When speakers of a dying language learn a dominant one they don't lose their way of thinking, rather they adapt the dominant language to their needs. In this way the dominant language evolves. It's why there are ~180k english words but only 1200 Sindarian words.
While I agree that cultural loss is tragic, consider that it is inevitable. Homo Sapiens have existed for ~200,000 years. We only have SOME traces of SOME cultures for say 10k of those years. So from that lens, the vast majority of human culture has already been lost.
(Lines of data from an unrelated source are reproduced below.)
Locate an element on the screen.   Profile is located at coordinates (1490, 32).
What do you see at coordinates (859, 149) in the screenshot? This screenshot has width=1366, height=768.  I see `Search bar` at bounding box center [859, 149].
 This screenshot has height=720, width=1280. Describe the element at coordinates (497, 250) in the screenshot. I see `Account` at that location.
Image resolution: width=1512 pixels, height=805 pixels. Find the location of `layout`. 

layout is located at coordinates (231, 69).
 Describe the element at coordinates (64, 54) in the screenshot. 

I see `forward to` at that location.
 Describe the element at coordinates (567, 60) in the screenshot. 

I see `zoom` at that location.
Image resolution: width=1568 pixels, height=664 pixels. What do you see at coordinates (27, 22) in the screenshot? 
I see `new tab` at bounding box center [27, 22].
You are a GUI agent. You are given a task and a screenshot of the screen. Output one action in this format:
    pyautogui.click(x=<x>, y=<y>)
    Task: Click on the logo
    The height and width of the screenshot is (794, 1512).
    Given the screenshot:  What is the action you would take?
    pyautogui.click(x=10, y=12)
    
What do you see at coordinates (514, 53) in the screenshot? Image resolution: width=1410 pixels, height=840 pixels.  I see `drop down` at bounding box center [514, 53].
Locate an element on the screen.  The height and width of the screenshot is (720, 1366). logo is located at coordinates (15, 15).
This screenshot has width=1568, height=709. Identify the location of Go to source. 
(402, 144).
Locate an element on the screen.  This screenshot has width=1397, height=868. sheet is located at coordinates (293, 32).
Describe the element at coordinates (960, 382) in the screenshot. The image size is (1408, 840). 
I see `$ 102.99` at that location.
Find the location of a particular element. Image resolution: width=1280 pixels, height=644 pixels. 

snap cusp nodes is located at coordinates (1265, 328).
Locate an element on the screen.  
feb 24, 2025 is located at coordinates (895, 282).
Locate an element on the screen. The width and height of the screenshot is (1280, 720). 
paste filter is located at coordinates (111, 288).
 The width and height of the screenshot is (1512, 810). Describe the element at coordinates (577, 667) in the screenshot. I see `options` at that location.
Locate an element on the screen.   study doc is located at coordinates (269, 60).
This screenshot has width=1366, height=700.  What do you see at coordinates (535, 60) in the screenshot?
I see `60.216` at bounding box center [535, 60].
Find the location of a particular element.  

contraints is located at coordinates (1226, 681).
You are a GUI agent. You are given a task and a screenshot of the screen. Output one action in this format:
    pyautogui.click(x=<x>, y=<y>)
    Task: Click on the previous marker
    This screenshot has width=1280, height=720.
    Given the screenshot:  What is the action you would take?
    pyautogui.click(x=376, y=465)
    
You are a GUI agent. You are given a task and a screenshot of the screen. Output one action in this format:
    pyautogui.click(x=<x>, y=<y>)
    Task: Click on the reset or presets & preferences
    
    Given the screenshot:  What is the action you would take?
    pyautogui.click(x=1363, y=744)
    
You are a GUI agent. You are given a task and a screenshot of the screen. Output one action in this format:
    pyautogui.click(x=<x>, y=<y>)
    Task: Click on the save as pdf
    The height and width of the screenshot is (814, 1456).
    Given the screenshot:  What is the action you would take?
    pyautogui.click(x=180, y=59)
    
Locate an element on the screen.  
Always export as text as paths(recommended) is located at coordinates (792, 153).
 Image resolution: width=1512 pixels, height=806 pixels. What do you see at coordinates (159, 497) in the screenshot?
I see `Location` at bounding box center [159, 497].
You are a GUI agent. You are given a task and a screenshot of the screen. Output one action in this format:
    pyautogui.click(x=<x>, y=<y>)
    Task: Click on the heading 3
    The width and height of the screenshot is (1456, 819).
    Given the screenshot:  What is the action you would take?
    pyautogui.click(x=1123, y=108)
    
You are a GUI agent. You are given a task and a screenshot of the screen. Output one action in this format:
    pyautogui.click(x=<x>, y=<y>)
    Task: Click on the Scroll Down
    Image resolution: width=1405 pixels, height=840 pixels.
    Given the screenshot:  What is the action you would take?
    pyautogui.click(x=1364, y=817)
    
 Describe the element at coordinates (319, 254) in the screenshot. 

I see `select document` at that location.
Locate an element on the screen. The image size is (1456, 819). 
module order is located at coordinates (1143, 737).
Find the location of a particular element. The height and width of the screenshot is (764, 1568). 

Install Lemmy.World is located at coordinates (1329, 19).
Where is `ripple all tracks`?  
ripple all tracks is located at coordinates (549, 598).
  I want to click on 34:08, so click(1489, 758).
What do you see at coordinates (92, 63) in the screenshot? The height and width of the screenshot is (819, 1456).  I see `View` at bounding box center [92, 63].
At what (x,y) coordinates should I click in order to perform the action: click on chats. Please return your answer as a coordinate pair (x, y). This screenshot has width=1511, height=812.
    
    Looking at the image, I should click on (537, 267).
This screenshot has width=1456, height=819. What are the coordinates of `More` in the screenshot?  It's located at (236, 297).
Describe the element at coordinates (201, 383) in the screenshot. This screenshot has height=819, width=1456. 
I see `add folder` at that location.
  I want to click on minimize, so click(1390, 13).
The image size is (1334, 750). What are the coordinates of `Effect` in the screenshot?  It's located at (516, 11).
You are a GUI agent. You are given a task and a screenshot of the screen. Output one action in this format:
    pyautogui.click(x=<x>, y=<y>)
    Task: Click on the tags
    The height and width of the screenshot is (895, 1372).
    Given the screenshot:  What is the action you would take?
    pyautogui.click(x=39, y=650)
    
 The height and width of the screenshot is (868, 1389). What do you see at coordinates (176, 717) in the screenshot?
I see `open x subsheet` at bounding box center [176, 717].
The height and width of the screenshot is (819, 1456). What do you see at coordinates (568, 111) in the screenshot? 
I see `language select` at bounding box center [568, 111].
From a practical point of view it is probably good to have an international lingua franca, most likely a variation of English not only due to its current popularity but because it has accommodated a lot of simplifications [1,2] to make itself easier to learn. But for local cultures it would be an awful lot of work to translate centuries of tradition and literature into a global language, or a lot to lose by forgetting it. There is also a natural human tendency to modify and evolve the language that we use, while an international language has to be more stable or changes regulated lest it fragment as Latin did 1500 years ago.
Kids cannot use foreign language tools to their full abilities. However, if ChatGPT is good for english only, it might stimulate some competition for providing similar service in the local language. I won't mind it, tbh.